Investing

Sovereign Debt Reaches Junk Bond Status

Michael Milken, the junk bond king, who lost his reputation and hair piece when he went to prison for violation of securities laws in 1990, would appreciate the struggles of Portugal and Greece. The two nations will almost certainly have to pay exorbitant interest rates to raise money to cover their deficits. And, there still may be very few buyers because of the perceived risk of default.

Some sovereign debt has reached junk bond status.

The FT recently reported that China might buy $25 billion euros in Greek debt, but that is still far from certain. The Greek dilemma has moved the interest rates it pays on its bonds to nearly 7%.

Portugal posted an unexpected short all in its budget. The Wall Street Journal pointed out that “the cost of insuring against a sovereign-debt default rose for Greece, Portugal, Spain and Italy recently”

Sovereign debt requirements are  so substantial that nations find themselves competing for funds in the world’s capital markets. The US raises close to $100 billion a month and that takes a great deal of the money that is likely to invest in national debt out of circulation. This leaves less credit worthy nations to fight for what is left. Ultimately, these weak countries are also competing with debt issued by multinational corporation with strong balance sheets. GE’s (GE) bonds are rated as a safer investment than Greece’s.

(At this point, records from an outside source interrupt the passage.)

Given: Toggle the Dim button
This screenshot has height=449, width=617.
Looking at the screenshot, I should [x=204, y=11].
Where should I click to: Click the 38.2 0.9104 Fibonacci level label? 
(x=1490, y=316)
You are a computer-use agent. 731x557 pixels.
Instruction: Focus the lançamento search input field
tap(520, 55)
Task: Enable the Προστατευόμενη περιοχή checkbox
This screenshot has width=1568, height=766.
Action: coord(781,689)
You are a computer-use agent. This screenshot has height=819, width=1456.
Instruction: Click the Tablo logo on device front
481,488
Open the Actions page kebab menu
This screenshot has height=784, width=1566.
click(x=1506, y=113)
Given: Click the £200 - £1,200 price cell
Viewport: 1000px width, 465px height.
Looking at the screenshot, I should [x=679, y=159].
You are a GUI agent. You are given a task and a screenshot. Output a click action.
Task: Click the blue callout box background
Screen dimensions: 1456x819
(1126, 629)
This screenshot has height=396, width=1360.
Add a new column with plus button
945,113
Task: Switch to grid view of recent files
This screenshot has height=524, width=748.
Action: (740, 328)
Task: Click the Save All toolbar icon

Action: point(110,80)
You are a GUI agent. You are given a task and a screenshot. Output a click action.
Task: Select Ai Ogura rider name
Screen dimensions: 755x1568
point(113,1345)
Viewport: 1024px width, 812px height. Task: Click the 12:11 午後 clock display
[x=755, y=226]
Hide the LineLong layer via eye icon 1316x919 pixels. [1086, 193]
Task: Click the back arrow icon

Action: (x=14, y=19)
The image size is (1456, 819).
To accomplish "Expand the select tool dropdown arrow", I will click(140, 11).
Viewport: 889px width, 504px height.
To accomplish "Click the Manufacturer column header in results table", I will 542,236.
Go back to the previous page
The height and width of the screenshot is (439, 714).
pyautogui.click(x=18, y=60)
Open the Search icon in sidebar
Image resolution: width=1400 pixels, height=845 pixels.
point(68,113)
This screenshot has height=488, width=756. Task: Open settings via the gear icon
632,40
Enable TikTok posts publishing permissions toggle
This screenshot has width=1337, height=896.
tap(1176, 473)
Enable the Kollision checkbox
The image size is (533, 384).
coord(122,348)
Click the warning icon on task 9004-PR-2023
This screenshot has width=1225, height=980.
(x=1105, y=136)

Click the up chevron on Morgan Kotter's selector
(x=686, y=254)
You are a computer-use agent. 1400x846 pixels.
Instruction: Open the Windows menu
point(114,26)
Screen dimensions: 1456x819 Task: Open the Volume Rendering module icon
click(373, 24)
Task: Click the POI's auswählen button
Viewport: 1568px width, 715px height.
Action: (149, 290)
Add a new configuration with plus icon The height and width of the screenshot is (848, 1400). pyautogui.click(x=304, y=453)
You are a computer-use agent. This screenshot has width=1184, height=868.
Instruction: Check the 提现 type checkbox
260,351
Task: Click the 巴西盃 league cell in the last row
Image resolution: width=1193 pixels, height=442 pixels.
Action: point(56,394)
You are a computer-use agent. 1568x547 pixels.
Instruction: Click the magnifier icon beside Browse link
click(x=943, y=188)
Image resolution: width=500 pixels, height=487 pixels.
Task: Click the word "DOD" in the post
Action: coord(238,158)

The high yield bond has become part of the landscape of sovereign debt. Greece could certainly end up faced with paying 7% to 8% on the bonds that is issues. The Greek debt service as a part of its budget will sky-rocket which increases the need to cut national expenditures even further. Milken and his network of junk bond buyers might have been able to buy most of the Greek debt inventory, but the junk bond king is retired.